WASHINGTON - U.S. officials will mine the secrets of Osama bin Laden by poring over an intelligence haul seized at the time of his death that a top White House aide describes as a wealth of intelligence about al-Qaida.

WASHINGTON - U.S. officials will mine the secrets of Osama bin Laden by poring over an intelligence haul seized at the time of his death that a top White House aide describes as a wealth of intelligence about al-Qaida.

"This is the largest cache of intelligence derived from the scene of any single terrorist," national security adviser Tom Donilon told NBC's "Meet the Press. "It's about the size, the CIA tells us, of a small college library."

Last week Navy SEALs raided bin Laden's walled compound in Pakistan and killed him, and his body was buried at sea. The information they gathered already has shown the world's most wanted terrorist was actively involved in planning and directing al-Qaida's plots.

"What we now know, again taking a look initially here, is that he had obviously an operational and strategic role, and a propaganda role, for al-Qaida," Donilon said on CNN's "State of the Union."

Donilon made the rounds of Sunday television talk shows a day after a handful of videos were released showing bin Laden in propaganda tapes. A less-than-flattering video showed the 54-year-old terrorist appearing hunched and tired, seated on the floor, watching television while wrapped in a wool blanket and wearing a knit cap.

Out-takes of his propaganda tapes show that they were heavily scripted affairs. He dyed and trimmed his beard for the cameras, then shot and reshot his remarks until the timing and lighting were just right. The new material shows bin Laden in a much more candid, unflattering light than the rare propaganda videos that trickled out during his life portraying him as a charismatic religious figure unfazed at being the target of a worldwide manhunt.

Notes and computer material gathered by the SEALs after the pre-dawn raid last Monday, local time, revealed bin Laden's home was a command-and-control centre for the terrorist network, said a senior U.S. intelligence official who briefed reporters Saturday and insisted his name not be used.

Bin Laden was eager to strike American cities again and discussed ways to attack trains, officials said, though it appeared that plan never progressed beyond early discussions.

The evidence seized during the raid includes phone numbers and documents that officials hope will help break the back of the organization behind the Sept. 11, 2001, terrorist attacks on the U.S. A task force headed by the CIA is working through the material, combing it round the clock to find clues to plots that might already be under way.

Even though bin Laden was killed in the town of Abbottabad, about 35 miles (55 kilometres) from the capital Islamabad and not far from a top military academy, Donilon said he's seen no evidence yet that the Pakistani government knew bin Laden was there.

"I've not seen any evidence, at least to date, that the political, military or intelligence leadership of Pakistan knew about Osama bin Laden at Abbottabad, Pakistan," he said.

Donilon said the circumstances of where bin Laden was living requires investigation, and he said the Pakistanis are doing that.

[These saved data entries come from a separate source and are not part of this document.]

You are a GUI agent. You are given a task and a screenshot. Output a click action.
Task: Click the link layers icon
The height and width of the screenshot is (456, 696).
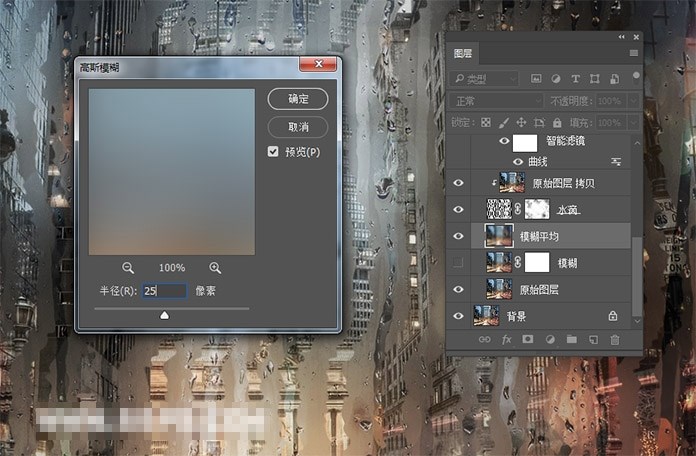[484, 340]
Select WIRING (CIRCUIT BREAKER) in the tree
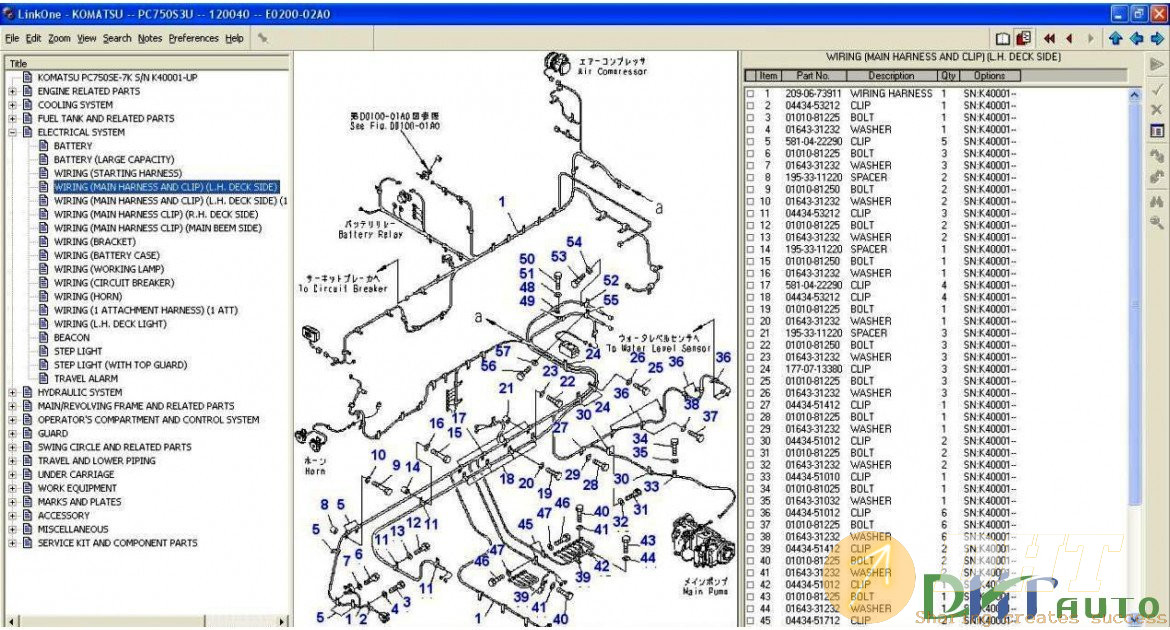Screen dimensions: 1170x630 pos(113,283)
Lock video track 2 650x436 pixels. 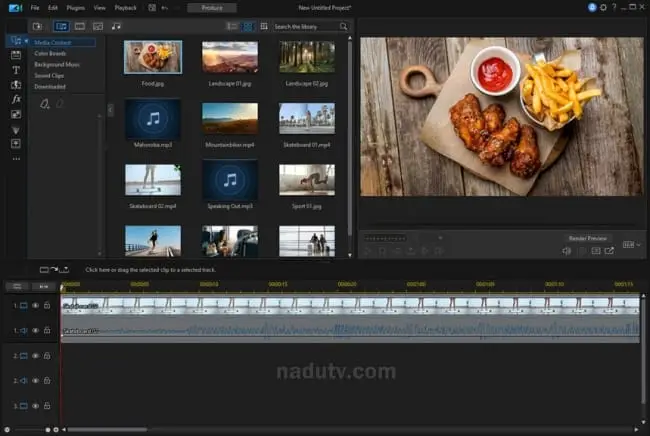point(47,356)
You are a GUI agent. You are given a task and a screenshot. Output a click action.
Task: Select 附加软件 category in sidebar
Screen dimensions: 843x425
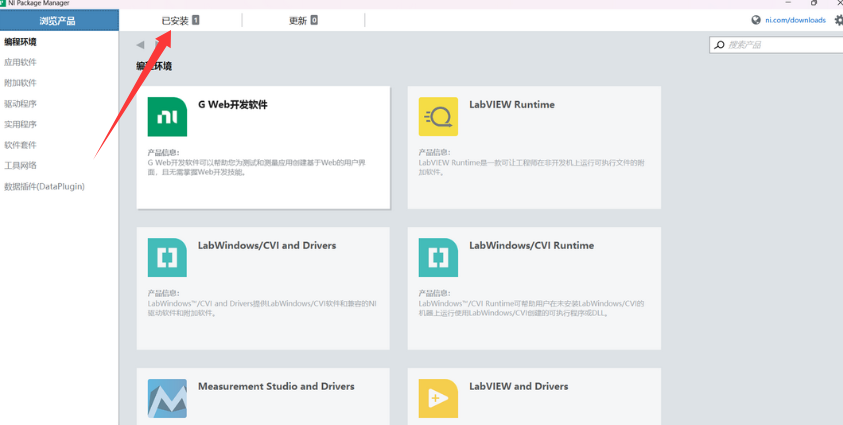(21, 83)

Donilon said the U.S. has asked for access to people who were around bin Laden, including three wives who Pakistanis have in custody from the compound. The U.S. also wants access to additional materials collected there, he said.

Pakistani authorities, who were deeply embarrassed by the raid, so far are not allowing the CIA access to bin Laden's family members in their custody.

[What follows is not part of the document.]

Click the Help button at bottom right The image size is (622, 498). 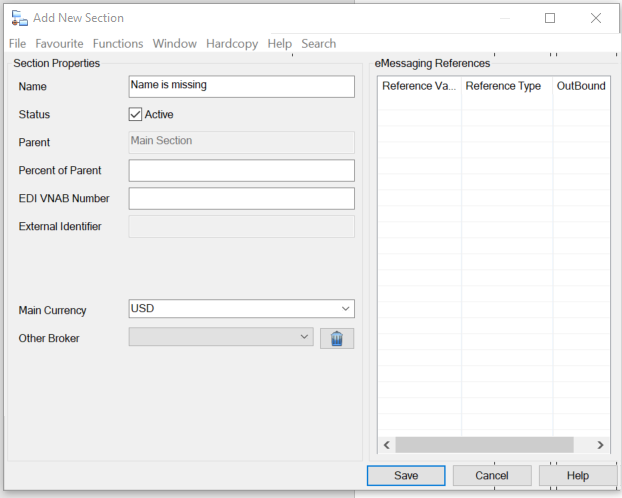tap(578, 476)
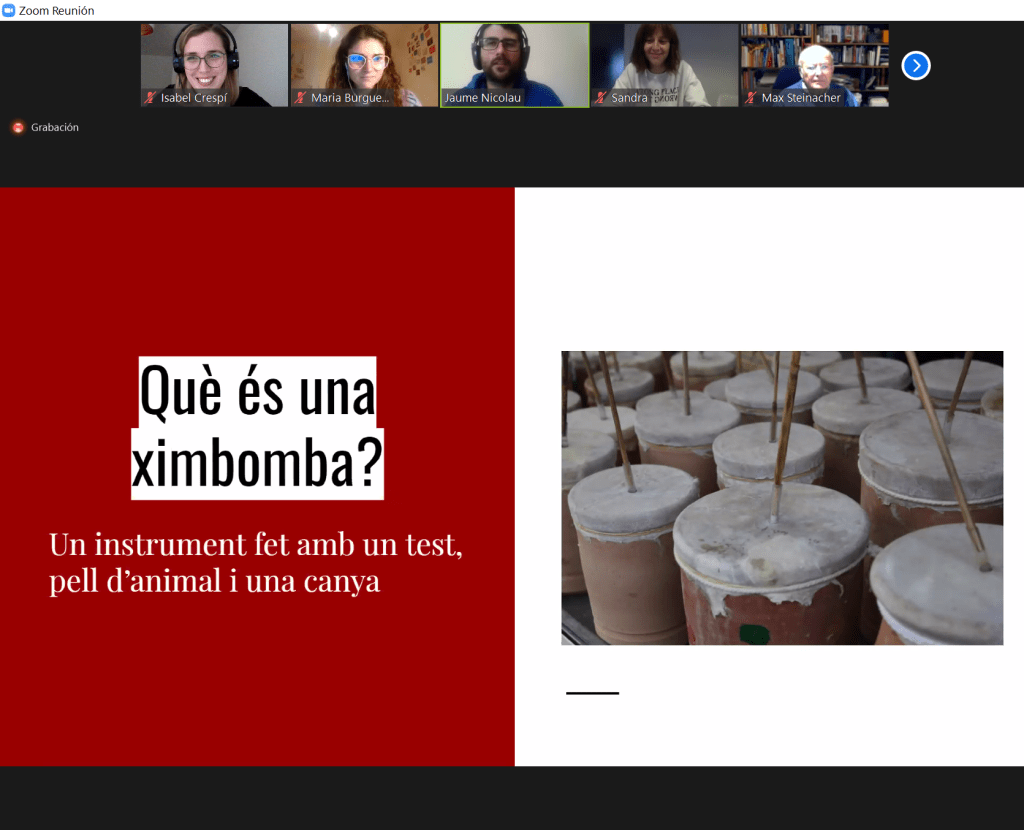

The success of the raid was far from certain, Donilon said. President Barack Obama was given intelligence updates over several months and thought there was a 50-50 chance that bin Laden was in the compound, Donilon said, adding that the president had total confidence in the ability of the special forces to execute the mission.

The administration has considered the risk of terrorist retaliation, he said.

"We fully expect the threat to continue," Donilon said. "We'll continue to press very hard and take every opportunity we have as this organization tries to survive."

Donilon also appeared on ABC's "This Week" and "Fox News Sunday."